* [THE DATA]:
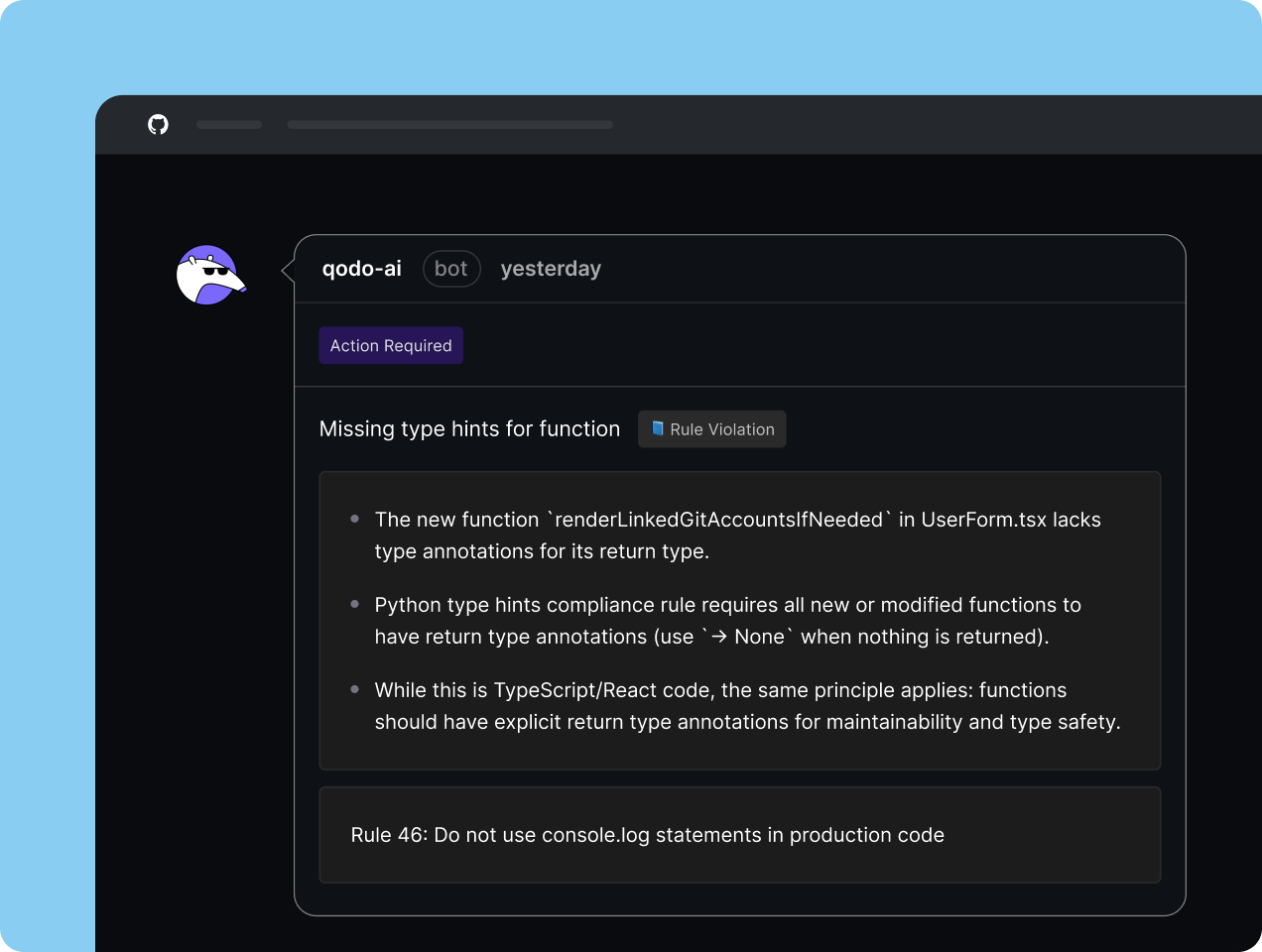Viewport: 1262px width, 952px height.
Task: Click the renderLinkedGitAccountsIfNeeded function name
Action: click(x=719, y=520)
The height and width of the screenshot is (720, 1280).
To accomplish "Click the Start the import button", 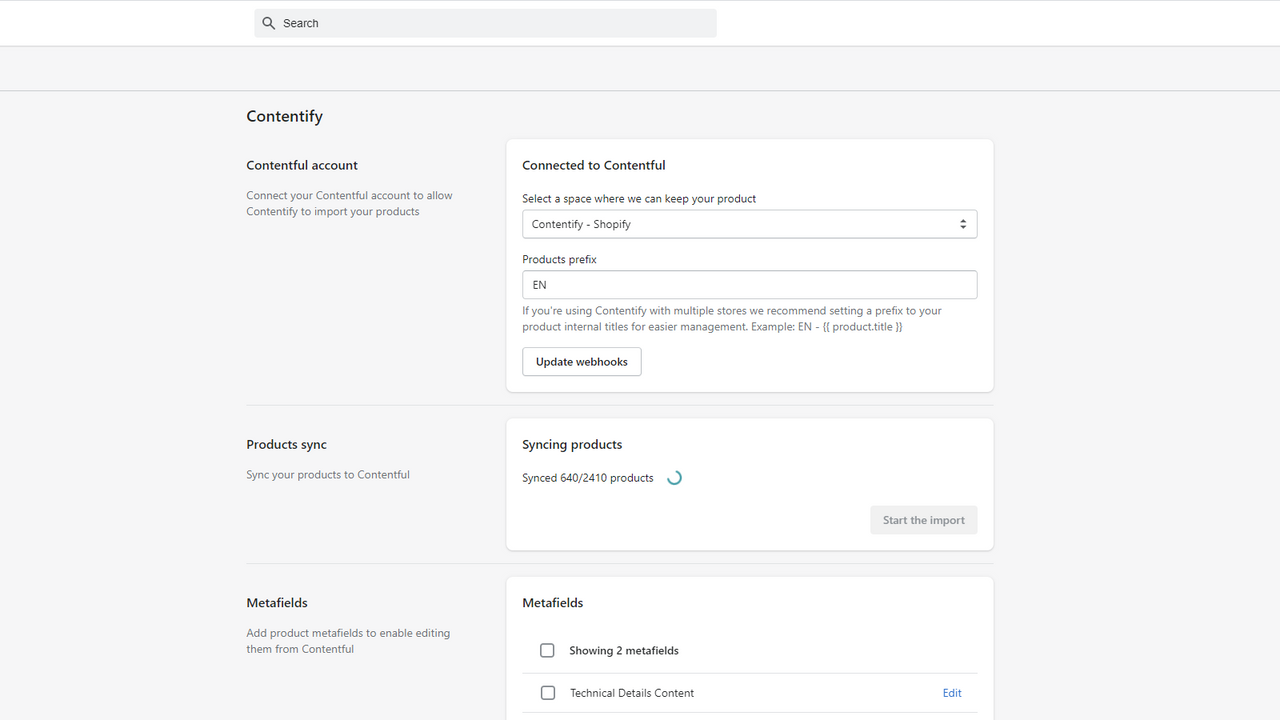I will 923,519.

...

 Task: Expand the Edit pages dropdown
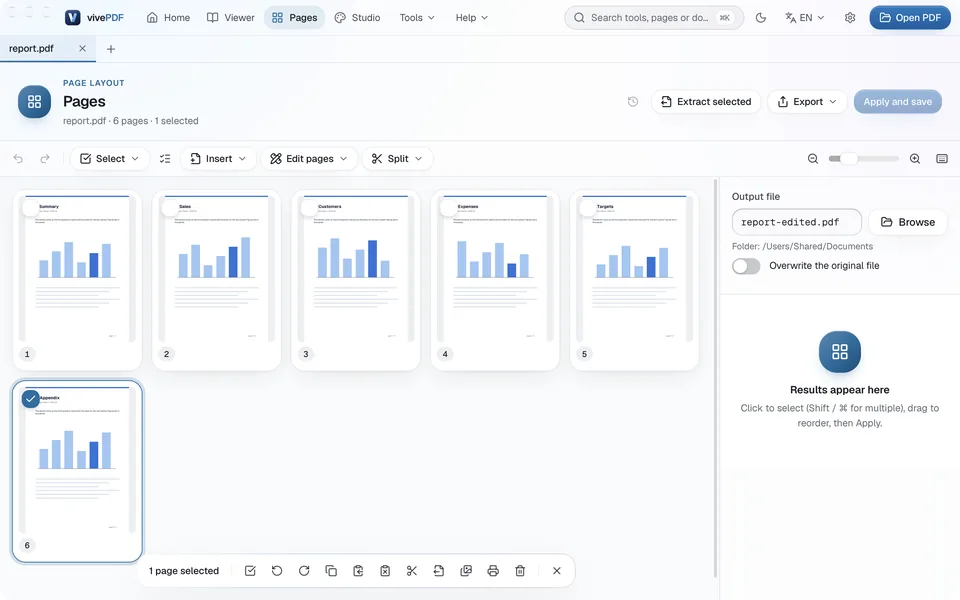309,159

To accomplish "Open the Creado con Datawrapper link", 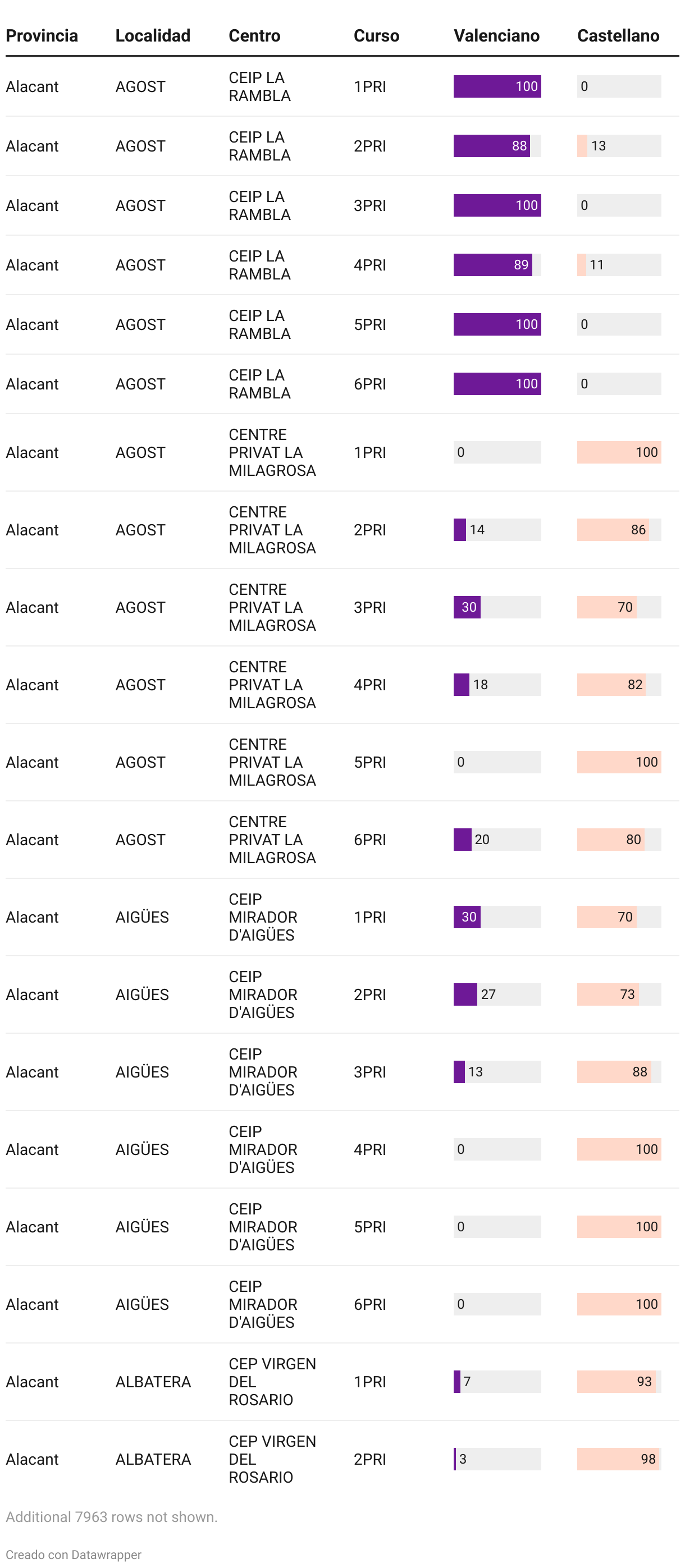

* [ACTION ITEM]: Using the entries above, transcribe exactly from the line that has "Task: Expand the Edit pages dropdown" through the line that has "the Creado con". Pictures are dropped.

* [YOUR SOLUTION]:
 Task: Expand the Edit pages dropdown
309,159

To accomplish "Open the Creado con Datawrapper link", 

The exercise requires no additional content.